Не «строгою», а гордою (см. «Tristia»). He отрываясь целовала — что? — распятие, конечно, перед которым в Москве, предположим, гордилась. Гордой по молодой глупости перед Богом еще можно быть, но строгой? Всякая монашка строга. В данной транскрипции получается, что «она» целовала не икону, а человека, что совершенно обессмысливает упоминание о Спасе и все четверостишие. Точно достаточно прийти к Богу, чтобы не отрываясь зацеловать человека.

Нам остается только имя,

Блаженный звук, короткий срок.

Не «блаженный звук, короткий срок», а (см. книгу «Tristia»):

Чудесный звук, на долгий срок.

Автор воспоминаний, очевидно, вместо «на долгий» прочел «недолгий» и сделал из него «короткий». У поэтов не так-то коротка память! — Но можно ли так цитировать, когда «Tristia» продается в каждом книжном магазине? Кончается фельетон цитатой:

Где обрывается Россия

Над морем черным и чужим.

Это пишущему, очевидно, — чужим, нам с Мандельштамом родным. Коктебель для всех, кто в нем жил, — вторая родина, для многих — месторождение духа. В данном же стихотворении:

Где обрывается Россия

Над морем черным и глухим, —

глухо-шумящим, тем же из гениального стихотворения Мандельштама:

Бессонница, Гомер, тугие паруса.

Я список кораблей прочел до середины:

Сей длинный выводок, сей поезд журавлиный,

Что над Элладою когда-то поднялся —

Как журавлиный клин в чужие рубежи!

На головах царей божественная пена

Куда плывете вы? Когда бы не Елена,

Что Троя вам одна, ахейские мужи!

И море и Гомер — все движется любовью.

Кого же слушать мне?

И вот, Гомер молчит,

И море Черное, витийствуя, шумит

И с тяжким грохотом подходит к изголовью.

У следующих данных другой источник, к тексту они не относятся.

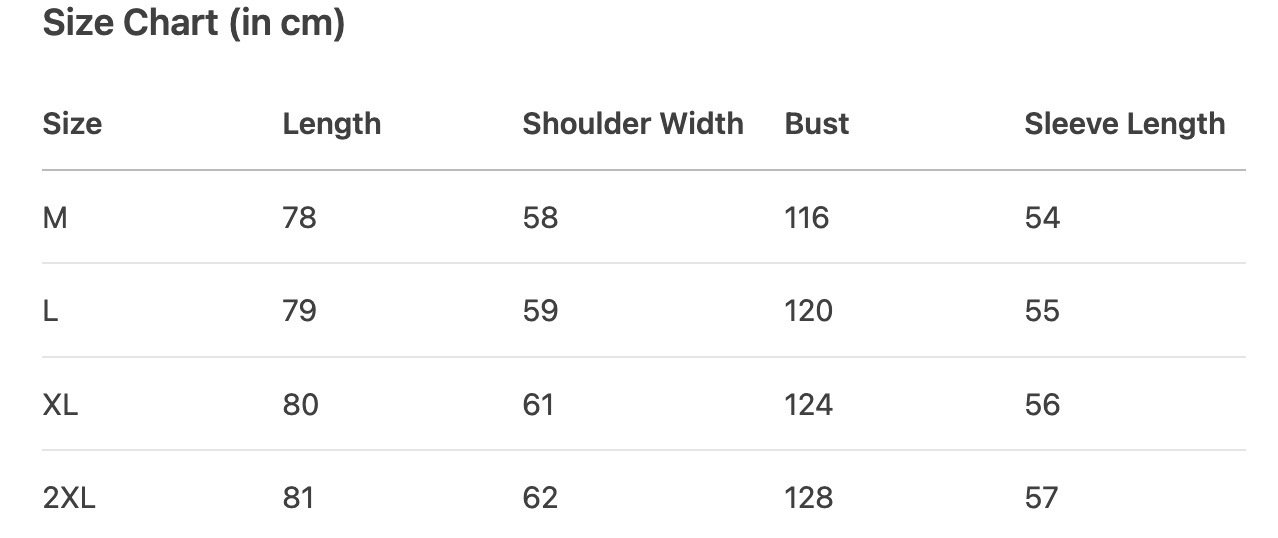Select the L size row label
This screenshot has height=538, width=1278.
(x=51, y=311)
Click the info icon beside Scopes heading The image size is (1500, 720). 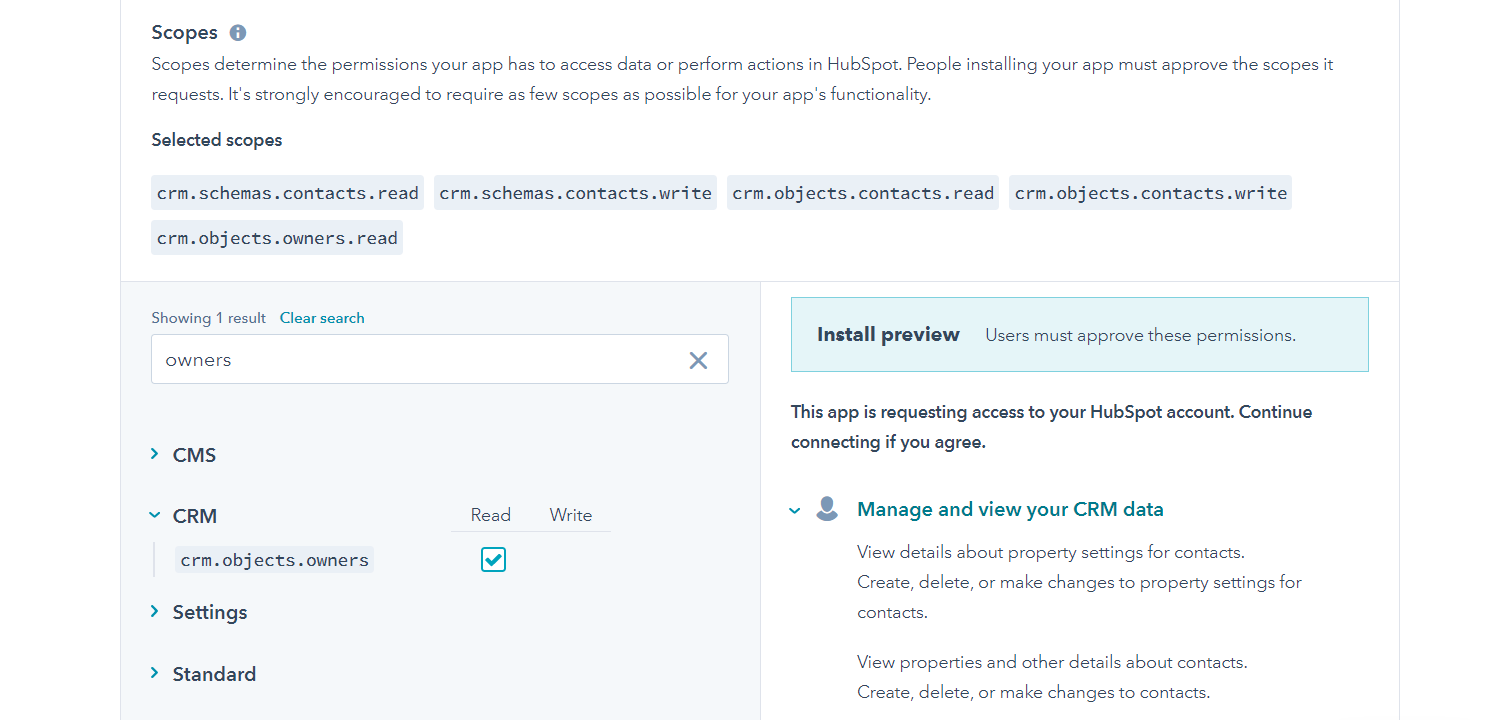pos(238,33)
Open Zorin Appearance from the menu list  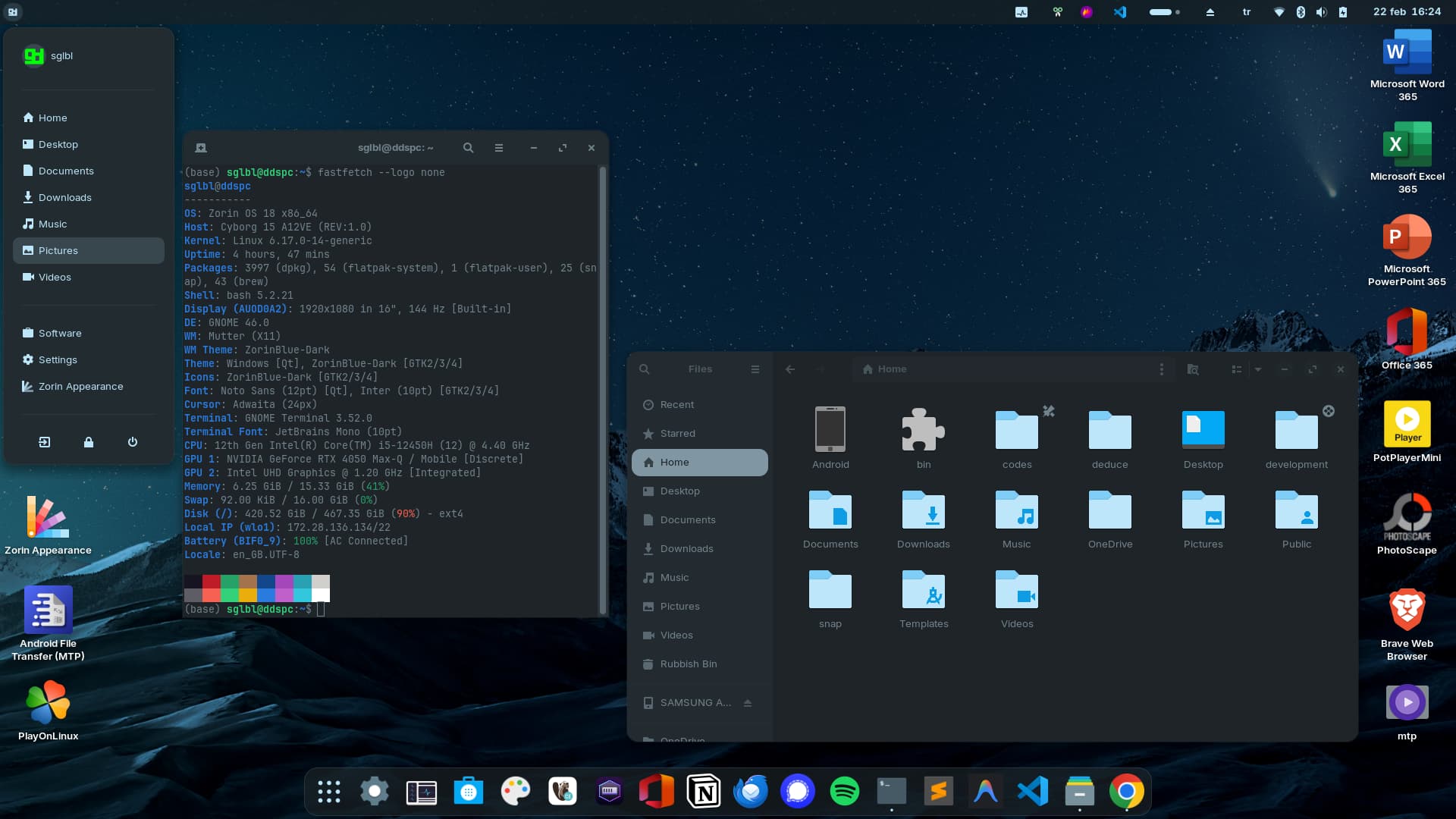[80, 387]
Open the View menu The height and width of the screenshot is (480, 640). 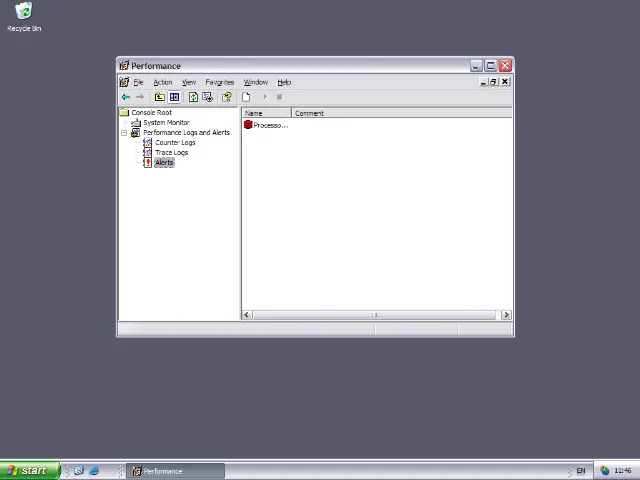pyautogui.click(x=189, y=82)
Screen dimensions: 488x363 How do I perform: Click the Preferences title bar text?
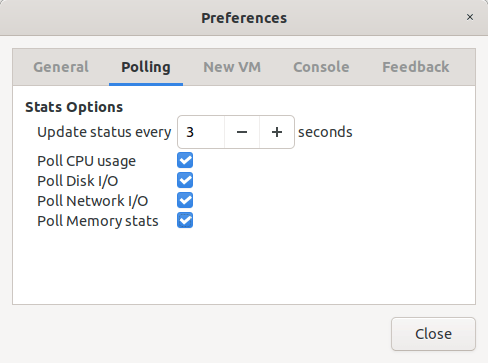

Во избежание могущих повториться недоразумений оповещаю автора фельетона, что в книге «Tristia» стихи «В разноголосице девического хора», «Не веря воскресенья чуду…» («Нам остается только имя — чудесный звук, на долгий срок!»), «На розвальнях, уложенных соломой» принадлежат мне, стихи же «Соломинка» и ряд последующих — Саломее Николаевне Гальперн, рожденной кн. Андрониковой, ныне здравствующей в Париже и столь же похожей на ту женщину-врача, как и я.

Что весь тот период — от Германско-Славянского льна до «На кладбище гуляли мы» — мой, чудесные дни с февраля по июнь 1916 года, дни, когда я Мандельштаму дарила Москву. Не так много мне в жизни писали хороших стихов, а главное: не так часто поэт вдохновляется поэтом, чтобы так даром зря уступать это вдохновение первой небывшей подруге небывшего армянина.

Эту собственность — отстаиваю.

___________

Но не о мне одной речь, мне — чтó; что эта брюнетка с армянином — я — никто не поверит. Что эти стихи ей, а не мне — если даже поверят — мне что! В конце-то концов! Знает Мандельштам, и знаю я.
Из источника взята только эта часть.